The practice does seem to have been deprecated, but there were a couple of advantages to having embedded PDFs - for some people in some situations.
When Acrobat became a widely used documents publisher in business situations, it offered the opportunity for less technical admin to distribute and share multi-format information, and with the added bonus of having an easy way to publish to the web.
Embedding the document in pages allowed the adding of pages to the document without having to structure new navigation into existing pages. True, all of that could be done by simply referencing the pdf as its own page, but that cut out site navigation from the page.
Embedding allowed a main navigation system, with the another added bonus of having a multi-page search facility within that document, multi-page document printing and image zooming independent of the whole page. It was like a bargain-basement CMS system.
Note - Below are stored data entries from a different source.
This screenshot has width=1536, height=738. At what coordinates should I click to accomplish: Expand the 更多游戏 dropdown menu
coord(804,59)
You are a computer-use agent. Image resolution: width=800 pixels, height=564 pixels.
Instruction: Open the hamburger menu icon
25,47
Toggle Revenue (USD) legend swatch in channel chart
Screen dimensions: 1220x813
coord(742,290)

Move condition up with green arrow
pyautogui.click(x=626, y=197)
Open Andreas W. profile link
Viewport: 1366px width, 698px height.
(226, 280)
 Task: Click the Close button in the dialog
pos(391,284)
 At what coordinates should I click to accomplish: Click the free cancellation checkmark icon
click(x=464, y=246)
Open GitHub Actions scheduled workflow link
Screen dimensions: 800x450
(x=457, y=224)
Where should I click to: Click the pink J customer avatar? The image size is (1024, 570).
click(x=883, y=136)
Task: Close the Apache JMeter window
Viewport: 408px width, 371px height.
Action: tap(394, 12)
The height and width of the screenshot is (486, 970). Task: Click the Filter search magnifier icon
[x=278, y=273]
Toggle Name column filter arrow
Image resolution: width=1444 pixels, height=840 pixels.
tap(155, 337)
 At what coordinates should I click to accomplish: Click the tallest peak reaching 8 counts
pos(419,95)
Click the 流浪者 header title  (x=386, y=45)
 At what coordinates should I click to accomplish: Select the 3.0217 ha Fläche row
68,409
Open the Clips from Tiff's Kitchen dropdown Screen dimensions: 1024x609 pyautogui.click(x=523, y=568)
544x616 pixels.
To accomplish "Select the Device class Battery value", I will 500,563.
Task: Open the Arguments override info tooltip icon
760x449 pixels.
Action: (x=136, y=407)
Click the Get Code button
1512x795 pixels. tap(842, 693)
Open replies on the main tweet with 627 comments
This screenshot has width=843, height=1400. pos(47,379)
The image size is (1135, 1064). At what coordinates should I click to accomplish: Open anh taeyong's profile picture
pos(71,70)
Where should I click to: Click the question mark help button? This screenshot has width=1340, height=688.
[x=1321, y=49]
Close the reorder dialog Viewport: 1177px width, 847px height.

In fact, adding a multipage search facility to flat pages still can't be as easily implemented with newer (compliant) web methods. Just upload it, and it's indexed and searchable.
It can still be done (by embedding in flash) and there are any number of websites claiming to tell you how to do it, - but nearly all of them refer you to online services who will convert and keep your document and generate the embed code for you to put on your page. That is probably the best solution for vendors (hi, vendors).
An alternative is to find an old Macromedia suite that has FlashPaper in the package, that will convert your pdf to flash and you add it as flash or flashpaper in Dreamweaver. I doubt that it works on all platforms and browsers (although Adobe still sell it per site/licence). I think it only installs up to Win XP (and not at all on Mac).
FlashPaper with MenuWriter seem to co-exist if you set the z-indexes [Example]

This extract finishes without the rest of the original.